The latter option is what we currently (in its non-macro form) use in our project that originally prompted this issue.

Another option would be to move the attachment of the relevant linker arguments to the user crate. e.g. pyo3 could expose

A trick like this is interesting. It would be best if we can find a solution which just works automagically without the user having to do anything.

Though a one-liner for downstream binaries (and tests) would be better than having certain combinations of crates completely incompatible with each other, which is where we are now.

How about using bin_module, which behaves contrary to extension-module?

Another option would be to move the attachment of the relevant linker arguments to the user crate.

Then #[pyo3::main] macro would be good, like #[tokio::main](though it's a bit overdone)

How about using bin_module, which behaves contrary to extension-module?

This would cause the same problem, just that this time extension modules would link libpython where they shouldn't.

2 pyo3 crates for the separate use-cases (pyo3-extension to if you’re writing an extension and pyo3 otherwise) would help to an extent.
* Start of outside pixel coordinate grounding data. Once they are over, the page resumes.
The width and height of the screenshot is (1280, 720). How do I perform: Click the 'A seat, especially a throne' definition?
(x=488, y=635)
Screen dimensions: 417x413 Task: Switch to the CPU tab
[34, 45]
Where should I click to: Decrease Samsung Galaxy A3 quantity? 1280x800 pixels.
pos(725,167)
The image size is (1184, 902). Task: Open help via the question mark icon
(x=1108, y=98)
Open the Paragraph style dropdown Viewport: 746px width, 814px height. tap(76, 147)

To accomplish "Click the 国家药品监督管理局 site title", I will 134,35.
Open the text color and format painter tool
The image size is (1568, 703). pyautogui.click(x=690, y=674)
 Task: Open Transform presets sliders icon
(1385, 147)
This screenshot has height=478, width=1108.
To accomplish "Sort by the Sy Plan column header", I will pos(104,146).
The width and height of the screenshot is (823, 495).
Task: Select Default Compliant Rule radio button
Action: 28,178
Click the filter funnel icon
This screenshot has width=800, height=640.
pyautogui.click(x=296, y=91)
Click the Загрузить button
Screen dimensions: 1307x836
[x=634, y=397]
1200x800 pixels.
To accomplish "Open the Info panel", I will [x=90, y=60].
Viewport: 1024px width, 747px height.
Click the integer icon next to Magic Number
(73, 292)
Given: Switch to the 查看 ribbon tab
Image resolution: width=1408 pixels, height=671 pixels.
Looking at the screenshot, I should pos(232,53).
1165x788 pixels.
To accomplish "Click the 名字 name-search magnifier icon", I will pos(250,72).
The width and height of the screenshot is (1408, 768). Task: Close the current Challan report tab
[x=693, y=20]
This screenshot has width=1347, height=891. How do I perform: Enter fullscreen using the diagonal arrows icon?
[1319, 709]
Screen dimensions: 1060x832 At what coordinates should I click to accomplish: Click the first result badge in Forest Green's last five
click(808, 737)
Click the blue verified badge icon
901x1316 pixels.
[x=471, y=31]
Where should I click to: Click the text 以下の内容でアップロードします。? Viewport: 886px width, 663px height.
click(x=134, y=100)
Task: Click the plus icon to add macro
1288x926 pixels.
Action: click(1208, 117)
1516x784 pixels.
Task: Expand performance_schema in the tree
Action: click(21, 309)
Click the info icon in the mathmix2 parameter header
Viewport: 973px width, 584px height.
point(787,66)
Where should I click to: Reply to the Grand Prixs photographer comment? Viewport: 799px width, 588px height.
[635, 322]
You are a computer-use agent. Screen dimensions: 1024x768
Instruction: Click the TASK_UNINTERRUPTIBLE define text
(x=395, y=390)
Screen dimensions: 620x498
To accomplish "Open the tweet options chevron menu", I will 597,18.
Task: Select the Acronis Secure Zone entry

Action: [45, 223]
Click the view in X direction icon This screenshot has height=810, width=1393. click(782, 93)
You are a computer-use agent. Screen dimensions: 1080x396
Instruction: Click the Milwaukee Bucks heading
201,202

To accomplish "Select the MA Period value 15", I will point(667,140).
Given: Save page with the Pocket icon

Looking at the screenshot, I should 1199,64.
It still would fail to work for a crate that has both a library and binary output, but it would not fail to work in a workspace where you have a binary and extension as entirely separate entities.

I tried this, and astoundingly enough this seems to work. This definitely looks worth exploring, even though it still needs to be checked whether this also works for cargo test.

Another option would be to move the attachment of the relevant linker arguments to the user crate. e.g. pyo3 could expose

macro_rules! link_python { 
    () => {
        #[link(name=env!("PYO3_PYTHON_BINARY_LINK_ARG"))] // envvar exported by the build script
        extern {}
    }
}

and the binaries using python would be responsible for invoking this macro somewhere inside (usually main.rs?) that’s used only in the binary but not the library. Would work in either the workspace and multiple-output-crate case.

The latter option is what we currently (in its non-macro form) use in our project that originally prompted this issue.

Does this allow passing global linker like the shared library linking we need to do?

Does this allow passing global linker like the shared library linking we need to do?

It is possible, but unstable: rust-lang/rust#29596

I tried this, and astoundingly enough this seems to work. This definitely looks worth exploring, even though it still needs to be checked whether this also works for cargo test.

This approach won’t work with cargo test, unless I’m missing some obvious hack on how to depend on pyo3 and not plain pyo3-extension when building a test.